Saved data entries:
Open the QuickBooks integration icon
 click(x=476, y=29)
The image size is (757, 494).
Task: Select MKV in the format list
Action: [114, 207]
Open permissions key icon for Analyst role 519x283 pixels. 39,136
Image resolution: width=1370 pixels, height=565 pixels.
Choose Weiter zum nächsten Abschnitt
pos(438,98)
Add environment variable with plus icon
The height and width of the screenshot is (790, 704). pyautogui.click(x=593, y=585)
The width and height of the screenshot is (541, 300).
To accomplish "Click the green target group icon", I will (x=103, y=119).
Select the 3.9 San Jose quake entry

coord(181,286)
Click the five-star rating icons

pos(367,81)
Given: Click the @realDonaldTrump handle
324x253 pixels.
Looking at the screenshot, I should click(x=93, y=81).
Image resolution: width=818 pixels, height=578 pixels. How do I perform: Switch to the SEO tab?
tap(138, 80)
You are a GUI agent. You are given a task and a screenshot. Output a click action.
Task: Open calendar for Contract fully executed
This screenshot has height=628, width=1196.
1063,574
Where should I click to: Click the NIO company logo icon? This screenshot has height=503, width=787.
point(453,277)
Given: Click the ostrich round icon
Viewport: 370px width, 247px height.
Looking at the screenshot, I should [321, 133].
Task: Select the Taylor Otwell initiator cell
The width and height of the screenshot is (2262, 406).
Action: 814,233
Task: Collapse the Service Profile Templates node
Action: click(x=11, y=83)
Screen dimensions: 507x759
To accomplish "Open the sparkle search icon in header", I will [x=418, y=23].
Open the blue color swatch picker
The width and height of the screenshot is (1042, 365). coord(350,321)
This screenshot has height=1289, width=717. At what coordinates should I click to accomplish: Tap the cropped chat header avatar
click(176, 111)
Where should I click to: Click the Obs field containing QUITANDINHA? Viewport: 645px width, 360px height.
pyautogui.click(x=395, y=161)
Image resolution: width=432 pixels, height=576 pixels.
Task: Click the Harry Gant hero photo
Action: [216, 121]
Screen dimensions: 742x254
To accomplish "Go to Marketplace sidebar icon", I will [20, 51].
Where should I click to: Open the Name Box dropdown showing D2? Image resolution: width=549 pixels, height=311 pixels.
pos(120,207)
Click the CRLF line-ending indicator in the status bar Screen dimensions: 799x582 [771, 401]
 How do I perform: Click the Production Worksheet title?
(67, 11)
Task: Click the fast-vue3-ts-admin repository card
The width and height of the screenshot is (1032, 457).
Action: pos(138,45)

= Exercise goal =
A verbatim copy of all the records is to be produced.

= Result below =
Open the QuickBooks integration icon
 click(x=476, y=29)
The image size is (757, 494).
Task: Select MKV in the format list
Action: [114, 207]
Open permissions key icon for Analyst role 519x283 pixels. 39,136
Image resolution: width=1370 pixels, height=565 pixels.
Choose Weiter zum nächsten Abschnitt
pos(438,98)
Add environment variable with plus icon
The height and width of the screenshot is (790, 704). pyautogui.click(x=593, y=585)
The width and height of the screenshot is (541, 300).
To accomplish "Click the green target group icon", I will (x=103, y=119).
Select the 3.9 San Jose quake entry

coord(181,286)
Click the five-star rating icons

pos(367,81)
Given: Click the @realDonaldTrump handle
324x253 pixels.
Looking at the screenshot, I should click(x=93, y=81).
Image resolution: width=818 pixels, height=578 pixels. How do I perform: Switch to the SEO tab?
tap(138, 80)
You are a GUI agent. You are given a task and a screenshot. Output a click action.
Task: Open calendar for Contract fully executed
This screenshot has height=628, width=1196.
1063,574
Where should I click to: Click the NIO company logo icon? This screenshot has height=503, width=787.
point(453,277)
Given: Click the ostrich round icon
Viewport: 370px width, 247px height.
Looking at the screenshot, I should [321, 133].
Task: Select the Taylor Otwell initiator cell
The width and height of the screenshot is (2262, 406).
Action: 814,233
Task: Collapse the Service Profile Templates node
Action: click(x=11, y=83)
Screen dimensions: 507x759
To accomplish "Open the sparkle search icon in header", I will [x=418, y=23].
Open the blue color swatch picker
The width and height of the screenshot is (1042, 365). coord(350,321)
This screenshot has height=1289, width=717. At what coordinates should I click to accomplish: Tap the cropped chat header avatar
click(176, 111)
Where should I click to: Click the Obs field containing QUITANDINHA? Viewport: 645px width, 360px height.
pyautogui.click(x=395, y=161)
Image resolution: width=432 pixels, height=576 pixels.
Task: Click the Harry Gant hero photo
Action: [216, 121]
Screen dimensions: 742x254
To accomplish "Go to Marketplace sidebar icon", I will [20, 51].
Where should I click to: Open the Name Box dropdown showing D2? Image resolution: width=549 pixels, height=311 pixels.
pos(120,207)
Click the CRLF line-ending indicator in the status bar Screen dimensions: 799x582 [771, 401]
 How do I perform: Click the Production Worksheet title?
(67, 11)
Task: Click the fast-vue3-ts-admin repository card
The width and height of the screenshot is (1032, 457).
Action: pos(138,45)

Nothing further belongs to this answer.